| EXCERPT |
- - -

When Beast is not running, VictoriaMetrics logs a scrape error for 10.0.1.3:9100 every 30s. This is expected and does not trigger an alert (the alert fires on node absence, not scrape failure).

Grafana

Grafana provides dashboards with VictoriaMetrics as the data source.

Parameter Value
Version Latest OSS
Port 3000
Auth Authelia (via Caddy forward_auth)
Data source VictoriaMetrics (http://victoriametrics:8428)
Dashboard provisioning Git repo dashboards/

Dashboards

1. Cluster Overview

Purpose: Single-pane-of-glass view of the entire cluster.

Panel Metric
Node count (up/down) up{job="node-exporter"}
Total CPU usage sum(rate(node_cpu_seconds_total{mode!="idle"}[5m]))
Total memory usage sum(node_memory_MemTotal_bytes - node_memory_MemAvailable_bytes)
Pod count by status kube_pod_status_phase
K3s API latency apiserver_request_duration_seconds
Cluster events kube_event_count

2. Node Detail

Purpose: Per-node resource utilization for capacity planning.

Panel Metric
CPU usage per core rate(node_cpu_seconds_total{mode!="idle"}[5m])
Memory usage breakdown node_memory_MemTotal_bytes, MemAvailable, Buffers, Cached
Disk I/O rate(node_disk_read_bytes_total[5m]), write_bytes_total
Disk usage node_filesystem_size_bytes, avail_bytes
Network throughput rate(node_network_receive_bytes_total[5m]), transmit
System load node_load1, node_load5, node_load15

3. Pod Resources

Purpose: Kubernetes workload resource consumption and limits.

Panel Metric
CPU usage vs request vs limit container_cpu_usage_seconds_total, kube_pod_container_resource_*
Memory usage vs request vs limit container_memory_working_set_bytes, kube_pod_container_resource_*
Pod restarts kube_pod_container_status_restarts_total
OOMKilled events kube_pod_container_status_last_terminated_reason{reason="OOMKilled"}

4. Network (Cilium + Hubble)

- - -

| EXCERPTED RECORDS |
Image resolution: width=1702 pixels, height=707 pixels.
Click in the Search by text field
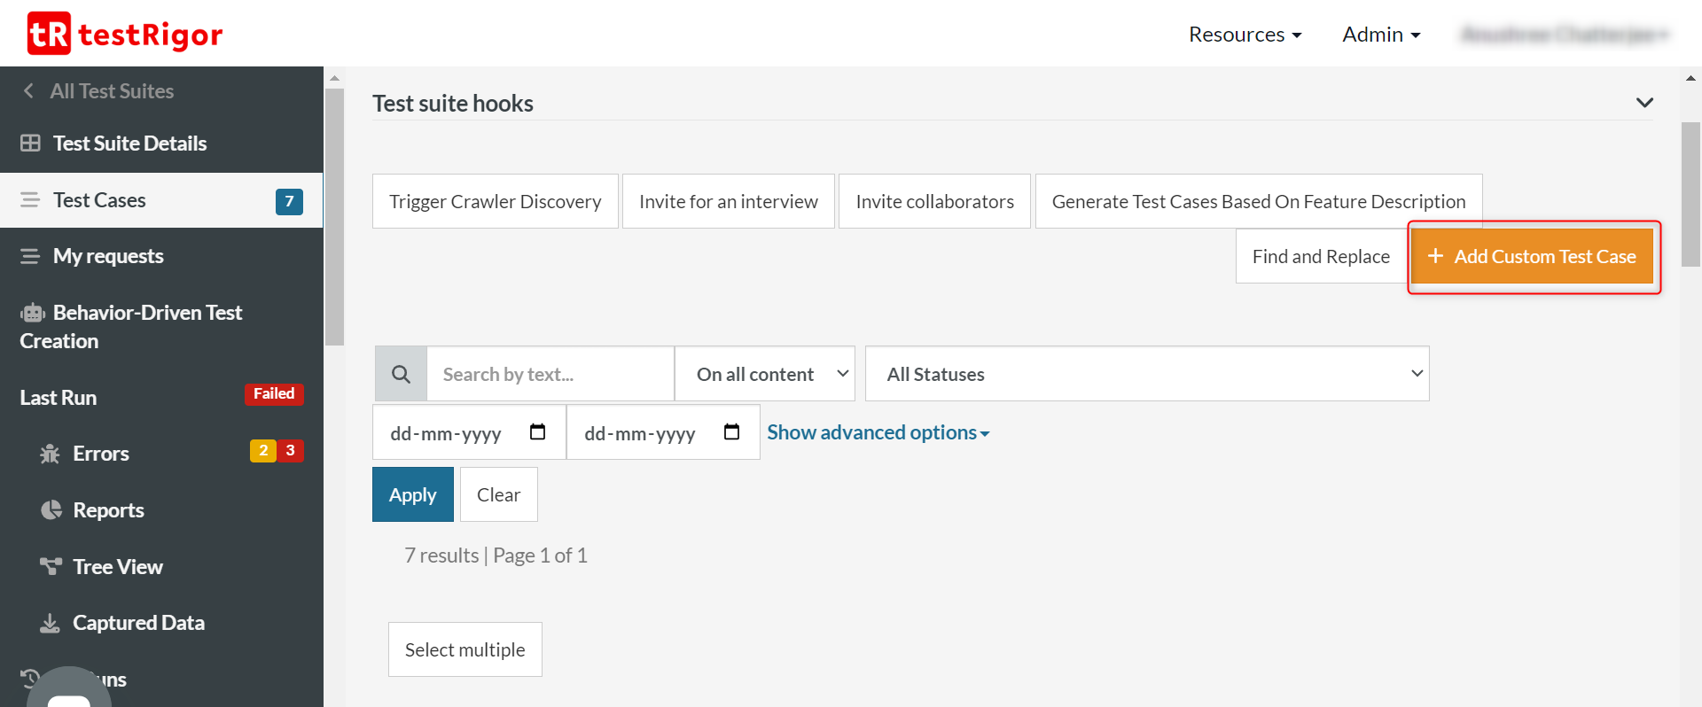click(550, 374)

- - -

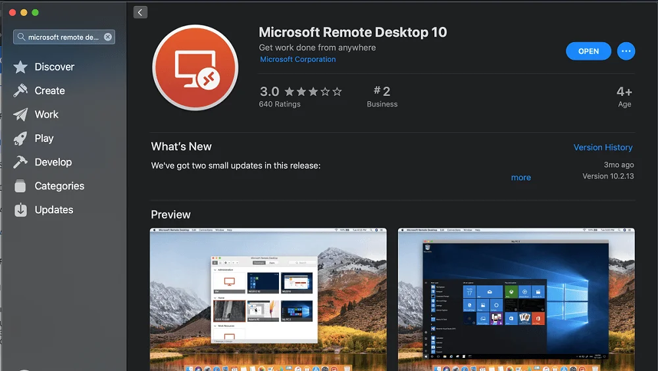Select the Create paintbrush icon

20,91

- - -

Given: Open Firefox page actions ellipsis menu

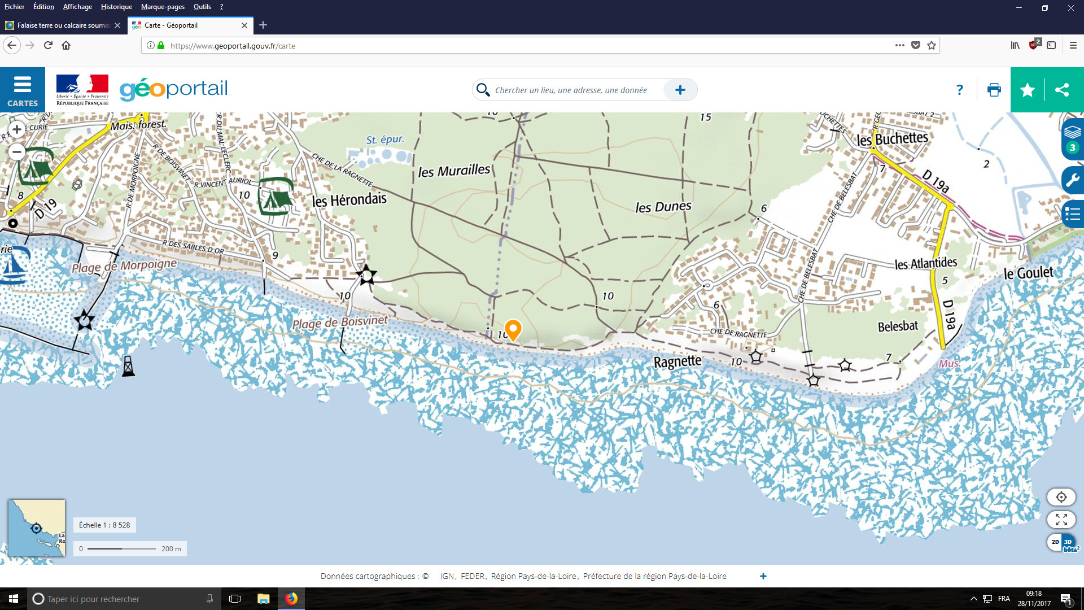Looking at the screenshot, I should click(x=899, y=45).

- - -

| WORK TO DO |
(a) Answer these from the Grafana excerpt:
(i) How often does VictoriaMetrics log a scrape error for 10.0.1.3:9100 when Beast is not running?
(ii) Which port does Grafana use?
(iii) Which metric feeds the Pod restarts panel?
(b) Please transcribe word for word the part of the Grafana excerpt starting with "Purpose: Kubernetes workload" and going on through "(Cilium + Hubble)".

| TASK SOLUTIONS |
(a)
(i) Every 30s.
(ii) 3000.
(iii) kube_pod_container_status_restarts_total

(b)
Purpose: Kubernetes workload resource consumption and limits.

Panel Metric
CPU usage vs request vs limit container_cpu_usage_seconds_total, kube_pod_container_resource_*
Memory usage vs request vs limit container_memory_working_set_bytes, kube_pod_container_resource_*
Pod restarts kube_pod_container_status_restarts_total
OOMKilled events kube_pod_container_status_last_terminated_reason{reason="OOMKilled"}

4. Network (Cilium + Hubble)